Item coordinate data:
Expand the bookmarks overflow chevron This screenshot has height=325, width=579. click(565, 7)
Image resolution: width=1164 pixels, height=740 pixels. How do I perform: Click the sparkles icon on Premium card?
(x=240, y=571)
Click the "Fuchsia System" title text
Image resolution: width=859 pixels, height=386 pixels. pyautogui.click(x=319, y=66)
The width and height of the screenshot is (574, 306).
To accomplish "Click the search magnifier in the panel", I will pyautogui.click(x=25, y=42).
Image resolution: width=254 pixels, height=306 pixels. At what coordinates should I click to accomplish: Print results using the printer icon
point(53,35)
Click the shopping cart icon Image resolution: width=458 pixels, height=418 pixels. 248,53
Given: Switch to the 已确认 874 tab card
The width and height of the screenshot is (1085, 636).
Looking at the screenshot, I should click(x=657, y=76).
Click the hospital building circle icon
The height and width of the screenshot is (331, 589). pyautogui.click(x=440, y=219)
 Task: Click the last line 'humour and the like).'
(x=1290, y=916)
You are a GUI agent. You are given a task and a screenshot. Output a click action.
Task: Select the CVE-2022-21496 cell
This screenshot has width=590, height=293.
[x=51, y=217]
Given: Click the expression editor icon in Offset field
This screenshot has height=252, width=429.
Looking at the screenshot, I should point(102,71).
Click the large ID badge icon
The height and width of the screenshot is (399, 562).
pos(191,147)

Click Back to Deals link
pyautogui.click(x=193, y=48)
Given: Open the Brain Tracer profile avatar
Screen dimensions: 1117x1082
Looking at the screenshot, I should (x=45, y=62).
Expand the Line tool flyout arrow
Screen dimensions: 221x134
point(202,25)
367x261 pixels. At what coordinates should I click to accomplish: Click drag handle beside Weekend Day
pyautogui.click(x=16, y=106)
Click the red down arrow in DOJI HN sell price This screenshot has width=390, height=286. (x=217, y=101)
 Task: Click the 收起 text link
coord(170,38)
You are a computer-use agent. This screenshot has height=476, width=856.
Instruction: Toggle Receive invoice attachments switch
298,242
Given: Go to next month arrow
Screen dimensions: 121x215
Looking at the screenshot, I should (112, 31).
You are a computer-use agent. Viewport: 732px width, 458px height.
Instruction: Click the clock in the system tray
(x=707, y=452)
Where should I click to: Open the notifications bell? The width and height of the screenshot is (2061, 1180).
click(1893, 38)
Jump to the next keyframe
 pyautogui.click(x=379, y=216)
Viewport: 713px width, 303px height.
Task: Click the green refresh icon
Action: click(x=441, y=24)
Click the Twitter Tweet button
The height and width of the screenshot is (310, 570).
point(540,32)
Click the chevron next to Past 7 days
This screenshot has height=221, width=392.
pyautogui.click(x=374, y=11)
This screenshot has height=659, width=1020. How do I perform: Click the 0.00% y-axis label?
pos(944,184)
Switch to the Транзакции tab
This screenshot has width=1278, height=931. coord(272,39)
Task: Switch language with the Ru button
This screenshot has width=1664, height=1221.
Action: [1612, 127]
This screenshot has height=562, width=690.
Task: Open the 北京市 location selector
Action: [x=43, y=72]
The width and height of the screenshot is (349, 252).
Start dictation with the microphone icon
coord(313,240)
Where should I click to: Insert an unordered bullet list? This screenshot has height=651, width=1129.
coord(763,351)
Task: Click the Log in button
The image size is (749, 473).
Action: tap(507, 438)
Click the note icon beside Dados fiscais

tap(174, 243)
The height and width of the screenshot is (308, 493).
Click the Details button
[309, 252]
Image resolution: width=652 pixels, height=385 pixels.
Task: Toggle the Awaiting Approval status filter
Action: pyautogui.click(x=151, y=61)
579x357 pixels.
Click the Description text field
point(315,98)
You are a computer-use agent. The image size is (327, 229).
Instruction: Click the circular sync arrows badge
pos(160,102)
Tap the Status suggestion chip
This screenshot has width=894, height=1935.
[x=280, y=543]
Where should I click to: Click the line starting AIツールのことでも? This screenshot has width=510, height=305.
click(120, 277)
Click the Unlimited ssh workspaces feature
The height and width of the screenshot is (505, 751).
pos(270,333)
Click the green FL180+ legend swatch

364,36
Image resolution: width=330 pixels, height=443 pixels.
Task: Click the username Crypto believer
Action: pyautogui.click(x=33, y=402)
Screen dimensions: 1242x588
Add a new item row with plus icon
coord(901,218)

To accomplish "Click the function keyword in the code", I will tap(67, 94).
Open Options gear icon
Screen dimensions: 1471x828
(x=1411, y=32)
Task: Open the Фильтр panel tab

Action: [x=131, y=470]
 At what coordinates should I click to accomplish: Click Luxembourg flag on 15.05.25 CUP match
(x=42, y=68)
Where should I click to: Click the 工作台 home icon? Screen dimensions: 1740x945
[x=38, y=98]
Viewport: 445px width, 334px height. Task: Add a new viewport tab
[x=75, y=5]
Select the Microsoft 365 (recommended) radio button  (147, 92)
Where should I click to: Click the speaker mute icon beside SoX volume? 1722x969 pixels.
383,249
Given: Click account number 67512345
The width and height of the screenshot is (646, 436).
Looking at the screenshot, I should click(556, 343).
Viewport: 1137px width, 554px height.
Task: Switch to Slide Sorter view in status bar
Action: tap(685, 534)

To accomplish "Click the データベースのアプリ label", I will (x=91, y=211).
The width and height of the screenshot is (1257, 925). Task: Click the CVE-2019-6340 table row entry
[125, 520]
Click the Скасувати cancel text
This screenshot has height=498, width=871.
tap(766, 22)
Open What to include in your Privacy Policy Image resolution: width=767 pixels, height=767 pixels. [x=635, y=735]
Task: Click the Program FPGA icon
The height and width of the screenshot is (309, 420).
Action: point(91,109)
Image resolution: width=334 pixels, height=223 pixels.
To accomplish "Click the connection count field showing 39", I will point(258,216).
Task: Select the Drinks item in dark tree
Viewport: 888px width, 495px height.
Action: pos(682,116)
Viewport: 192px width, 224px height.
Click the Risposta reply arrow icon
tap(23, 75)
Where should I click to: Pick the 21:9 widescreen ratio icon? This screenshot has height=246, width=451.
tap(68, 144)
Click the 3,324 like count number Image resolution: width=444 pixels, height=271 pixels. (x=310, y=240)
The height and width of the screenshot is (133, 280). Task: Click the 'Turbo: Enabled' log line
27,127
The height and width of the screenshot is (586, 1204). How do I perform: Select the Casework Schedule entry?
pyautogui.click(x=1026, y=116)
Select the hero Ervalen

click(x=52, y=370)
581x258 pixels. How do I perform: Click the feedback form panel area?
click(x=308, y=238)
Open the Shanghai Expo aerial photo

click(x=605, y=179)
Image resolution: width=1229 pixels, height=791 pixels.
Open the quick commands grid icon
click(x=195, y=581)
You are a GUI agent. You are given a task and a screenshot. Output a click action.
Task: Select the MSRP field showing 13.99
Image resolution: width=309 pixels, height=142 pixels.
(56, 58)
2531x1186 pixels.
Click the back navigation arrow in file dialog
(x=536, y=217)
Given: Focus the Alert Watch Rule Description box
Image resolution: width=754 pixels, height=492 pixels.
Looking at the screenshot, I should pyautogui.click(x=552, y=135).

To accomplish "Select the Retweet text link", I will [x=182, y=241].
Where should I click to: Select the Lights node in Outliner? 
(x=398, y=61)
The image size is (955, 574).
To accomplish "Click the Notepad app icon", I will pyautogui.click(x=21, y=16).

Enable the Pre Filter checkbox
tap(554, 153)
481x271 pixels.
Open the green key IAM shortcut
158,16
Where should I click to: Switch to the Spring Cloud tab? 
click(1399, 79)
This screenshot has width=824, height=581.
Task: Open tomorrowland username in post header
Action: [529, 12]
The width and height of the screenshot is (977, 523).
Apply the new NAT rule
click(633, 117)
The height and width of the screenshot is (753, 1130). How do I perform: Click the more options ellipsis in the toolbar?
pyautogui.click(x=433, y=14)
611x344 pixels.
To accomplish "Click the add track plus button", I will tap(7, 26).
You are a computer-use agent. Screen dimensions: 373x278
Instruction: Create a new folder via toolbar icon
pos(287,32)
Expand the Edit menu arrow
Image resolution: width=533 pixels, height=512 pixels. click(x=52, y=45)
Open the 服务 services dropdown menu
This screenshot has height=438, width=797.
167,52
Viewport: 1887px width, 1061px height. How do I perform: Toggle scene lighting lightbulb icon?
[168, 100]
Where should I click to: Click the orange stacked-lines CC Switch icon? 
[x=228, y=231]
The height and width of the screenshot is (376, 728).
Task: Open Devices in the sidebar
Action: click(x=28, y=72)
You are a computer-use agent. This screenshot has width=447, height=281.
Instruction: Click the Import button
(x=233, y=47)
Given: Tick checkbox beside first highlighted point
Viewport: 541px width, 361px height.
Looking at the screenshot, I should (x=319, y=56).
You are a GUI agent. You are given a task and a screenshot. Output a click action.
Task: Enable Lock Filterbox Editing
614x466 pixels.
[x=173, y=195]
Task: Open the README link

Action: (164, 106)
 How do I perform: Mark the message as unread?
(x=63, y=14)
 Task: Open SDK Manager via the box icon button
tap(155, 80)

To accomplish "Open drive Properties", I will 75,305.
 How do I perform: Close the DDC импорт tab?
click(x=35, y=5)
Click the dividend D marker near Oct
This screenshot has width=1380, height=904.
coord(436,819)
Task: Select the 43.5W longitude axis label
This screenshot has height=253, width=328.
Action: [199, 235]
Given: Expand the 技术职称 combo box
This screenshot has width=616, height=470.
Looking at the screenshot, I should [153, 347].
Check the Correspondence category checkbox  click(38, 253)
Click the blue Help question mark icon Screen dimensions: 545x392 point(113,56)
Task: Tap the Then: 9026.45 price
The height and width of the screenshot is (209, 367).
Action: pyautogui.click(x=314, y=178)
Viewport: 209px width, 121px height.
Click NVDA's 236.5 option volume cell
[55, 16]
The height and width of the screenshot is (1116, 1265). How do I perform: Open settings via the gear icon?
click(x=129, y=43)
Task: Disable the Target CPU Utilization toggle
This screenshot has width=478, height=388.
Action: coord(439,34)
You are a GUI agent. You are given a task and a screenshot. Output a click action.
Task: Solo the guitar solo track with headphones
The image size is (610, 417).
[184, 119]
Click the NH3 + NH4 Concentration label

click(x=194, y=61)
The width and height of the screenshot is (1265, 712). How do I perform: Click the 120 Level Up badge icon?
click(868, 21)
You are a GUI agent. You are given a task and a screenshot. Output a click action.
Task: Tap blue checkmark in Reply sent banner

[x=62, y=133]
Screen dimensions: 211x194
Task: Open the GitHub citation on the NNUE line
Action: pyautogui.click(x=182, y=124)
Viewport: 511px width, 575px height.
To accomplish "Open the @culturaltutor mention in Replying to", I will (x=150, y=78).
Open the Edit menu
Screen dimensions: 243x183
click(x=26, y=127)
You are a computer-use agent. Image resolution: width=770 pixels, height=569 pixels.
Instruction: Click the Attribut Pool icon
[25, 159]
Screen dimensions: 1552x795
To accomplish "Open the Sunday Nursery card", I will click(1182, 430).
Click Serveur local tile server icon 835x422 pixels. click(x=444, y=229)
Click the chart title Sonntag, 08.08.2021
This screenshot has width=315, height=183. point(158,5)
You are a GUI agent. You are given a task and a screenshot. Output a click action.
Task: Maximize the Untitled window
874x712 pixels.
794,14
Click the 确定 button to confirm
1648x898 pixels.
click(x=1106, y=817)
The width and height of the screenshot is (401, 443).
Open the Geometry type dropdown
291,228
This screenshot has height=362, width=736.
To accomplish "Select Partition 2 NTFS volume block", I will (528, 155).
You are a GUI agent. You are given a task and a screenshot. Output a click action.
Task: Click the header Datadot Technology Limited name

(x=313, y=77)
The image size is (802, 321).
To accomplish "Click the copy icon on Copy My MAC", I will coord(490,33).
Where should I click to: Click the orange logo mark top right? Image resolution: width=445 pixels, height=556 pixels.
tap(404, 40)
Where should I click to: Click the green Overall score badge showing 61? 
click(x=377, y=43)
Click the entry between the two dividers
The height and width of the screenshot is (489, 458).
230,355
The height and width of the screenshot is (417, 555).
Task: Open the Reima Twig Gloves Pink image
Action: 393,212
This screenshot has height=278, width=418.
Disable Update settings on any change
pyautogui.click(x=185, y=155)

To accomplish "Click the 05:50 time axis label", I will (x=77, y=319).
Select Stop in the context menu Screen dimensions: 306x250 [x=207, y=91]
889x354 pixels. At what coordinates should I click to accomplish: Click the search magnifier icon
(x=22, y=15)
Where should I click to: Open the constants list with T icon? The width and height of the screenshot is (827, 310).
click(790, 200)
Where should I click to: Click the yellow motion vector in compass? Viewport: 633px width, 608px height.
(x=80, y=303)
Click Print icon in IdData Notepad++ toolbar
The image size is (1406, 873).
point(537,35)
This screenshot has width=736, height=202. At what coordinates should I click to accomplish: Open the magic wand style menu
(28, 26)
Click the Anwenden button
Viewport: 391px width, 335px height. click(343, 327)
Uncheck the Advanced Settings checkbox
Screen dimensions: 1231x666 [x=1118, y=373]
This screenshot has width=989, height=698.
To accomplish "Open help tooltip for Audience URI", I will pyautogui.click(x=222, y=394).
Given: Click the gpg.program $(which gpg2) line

**Directions for this task:** Copy out the stretch of entries from the beginning through the line containing "Looking at the screenshot, I should click(x=657, y=76).", word for word.

**Complete output:**
Expand the bookmarks overflow chevron This screenshot has height=325, width=579. click(565, 7)
Image resolution: width=1164 pixels, height=740 pixels. How do I perform: Click the sparkles icon on Premium card?
(x=240, y=571)
Click the "Fuchsia System" title text
Image resolution: width=859 pixels, height=386 pixels. pyautogui.click(x=319, y=66)
The width and height of the screenshot is (574, 306).
To accomplish "Click the search magnifier in the panel", I will pyautogui.click(x=25, y=42).
Image resolution: width=254 pixels, height=306 pixels. At what coordinates should I click to accomplish: Print results using the printer icon
point(53,35)
Click the shopping cart icon Image resolution: width=458 pixels, height=418 pixels. 248,53
Given: Switch to the 已确认 874 tab card
The width and height of the screenshot is (1085, 636).
Looking at the screenshot, I should click(x=657, y=76).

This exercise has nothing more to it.